Per questo motivo ne abbiamo parlato con la nostra esperta, la dottoressa Marinella Dell’Avanzo, medico di Ostetricia e Ginecologia presso Humanitas San Pio X.
In che cosa consiste il test?
Il NIPT è un esame di screening che calcola il rischio delle seguenti anomalie cromosomiche nel nascituro:
- trisomia 21 (chiamata anche Sindrome di Down);
- trisomia 18;
- trisomia 13.
Il test evidenzia, inoltre, il sesso del nascituro e le eventuali malattie legate ai cromosomi sessuali come la sindrome di Turner o la sindrome di Klinefelter.
Quando e come si esegue?
Il periodo migliore in cui eseguirlo è durante l’undicesima settimana di gravidanza, o comunque dopo la decima. Prima di effettuare il NIPT ci si deve sottoporre a un’ecografia ostetrica per poi procedere con il prelievo di sangue materno nel quale è presente anche una porzione di DNA fetale.

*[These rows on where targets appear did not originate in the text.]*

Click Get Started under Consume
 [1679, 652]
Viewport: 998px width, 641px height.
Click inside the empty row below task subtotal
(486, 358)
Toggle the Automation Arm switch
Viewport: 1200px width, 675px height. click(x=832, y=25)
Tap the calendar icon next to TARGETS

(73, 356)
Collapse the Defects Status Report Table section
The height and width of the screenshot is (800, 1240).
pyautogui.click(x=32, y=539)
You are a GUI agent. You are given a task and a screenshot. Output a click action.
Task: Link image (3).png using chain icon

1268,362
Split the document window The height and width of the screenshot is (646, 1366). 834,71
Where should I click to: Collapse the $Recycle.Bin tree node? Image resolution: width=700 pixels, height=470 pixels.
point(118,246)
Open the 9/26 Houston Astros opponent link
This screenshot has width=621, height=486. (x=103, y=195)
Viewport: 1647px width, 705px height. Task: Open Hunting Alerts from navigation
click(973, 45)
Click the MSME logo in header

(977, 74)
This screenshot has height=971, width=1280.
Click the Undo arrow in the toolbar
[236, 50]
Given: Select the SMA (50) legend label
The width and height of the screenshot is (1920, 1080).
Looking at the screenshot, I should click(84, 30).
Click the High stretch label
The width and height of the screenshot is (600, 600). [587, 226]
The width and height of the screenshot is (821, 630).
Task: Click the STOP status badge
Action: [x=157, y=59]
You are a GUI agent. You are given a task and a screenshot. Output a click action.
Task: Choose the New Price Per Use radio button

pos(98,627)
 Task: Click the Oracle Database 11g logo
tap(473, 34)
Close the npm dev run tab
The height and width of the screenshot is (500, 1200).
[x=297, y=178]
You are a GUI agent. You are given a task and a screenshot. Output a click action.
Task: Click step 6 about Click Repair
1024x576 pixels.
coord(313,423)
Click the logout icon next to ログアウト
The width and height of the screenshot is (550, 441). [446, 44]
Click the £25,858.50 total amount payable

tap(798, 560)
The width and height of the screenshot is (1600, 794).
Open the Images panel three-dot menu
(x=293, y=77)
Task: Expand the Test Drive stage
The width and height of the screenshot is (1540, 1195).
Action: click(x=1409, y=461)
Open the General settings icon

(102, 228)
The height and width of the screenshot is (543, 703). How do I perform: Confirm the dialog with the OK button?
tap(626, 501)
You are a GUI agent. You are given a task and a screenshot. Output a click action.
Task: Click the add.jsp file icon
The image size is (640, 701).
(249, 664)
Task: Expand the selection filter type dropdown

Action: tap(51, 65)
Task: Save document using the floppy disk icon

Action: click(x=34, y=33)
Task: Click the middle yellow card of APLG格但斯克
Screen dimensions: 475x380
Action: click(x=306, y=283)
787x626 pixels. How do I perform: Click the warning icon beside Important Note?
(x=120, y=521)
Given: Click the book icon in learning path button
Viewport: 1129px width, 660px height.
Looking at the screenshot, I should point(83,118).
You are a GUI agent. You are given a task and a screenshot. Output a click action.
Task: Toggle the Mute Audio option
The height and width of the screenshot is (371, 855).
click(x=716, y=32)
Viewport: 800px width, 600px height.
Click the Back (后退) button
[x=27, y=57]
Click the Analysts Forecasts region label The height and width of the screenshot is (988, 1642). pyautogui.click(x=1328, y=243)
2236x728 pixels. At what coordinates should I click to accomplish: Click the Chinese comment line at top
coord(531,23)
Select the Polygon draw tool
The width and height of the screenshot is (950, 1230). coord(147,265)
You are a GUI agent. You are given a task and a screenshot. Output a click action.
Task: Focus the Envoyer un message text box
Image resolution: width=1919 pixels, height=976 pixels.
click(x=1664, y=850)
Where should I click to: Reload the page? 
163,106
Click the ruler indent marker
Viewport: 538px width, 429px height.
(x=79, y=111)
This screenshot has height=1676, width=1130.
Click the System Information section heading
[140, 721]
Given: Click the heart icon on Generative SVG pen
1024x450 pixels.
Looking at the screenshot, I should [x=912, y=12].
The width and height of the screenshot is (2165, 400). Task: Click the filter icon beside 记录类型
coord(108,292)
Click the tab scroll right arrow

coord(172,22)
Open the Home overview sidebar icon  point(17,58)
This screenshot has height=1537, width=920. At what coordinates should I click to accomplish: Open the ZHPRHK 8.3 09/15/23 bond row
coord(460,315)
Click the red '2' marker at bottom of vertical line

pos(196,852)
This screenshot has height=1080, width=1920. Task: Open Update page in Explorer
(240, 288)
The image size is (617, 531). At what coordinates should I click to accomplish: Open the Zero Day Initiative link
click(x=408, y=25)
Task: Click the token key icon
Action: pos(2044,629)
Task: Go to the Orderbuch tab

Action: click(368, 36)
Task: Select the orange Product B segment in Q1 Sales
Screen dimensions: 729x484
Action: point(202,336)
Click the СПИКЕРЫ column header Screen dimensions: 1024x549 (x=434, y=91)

Quanto è attendibile l’esame?
Questo test ha rivoluzionato il mondo della medicina in quanto ha un’attendibilità in percentuale che si aggira intorno al 99%.
Lo si può sostituire all’amniocentesi o alla villocentesi?
Purtroppo non è sovrapponibile a questi due test invasivi. Nel caso in cui dopo il NIPT il medico riscontrasse la presenza di un’anomalia genetica, si procederà alla convocazione della coppia e alla valutazione di un possibile test invasivo (amniocentesi o villocentesi).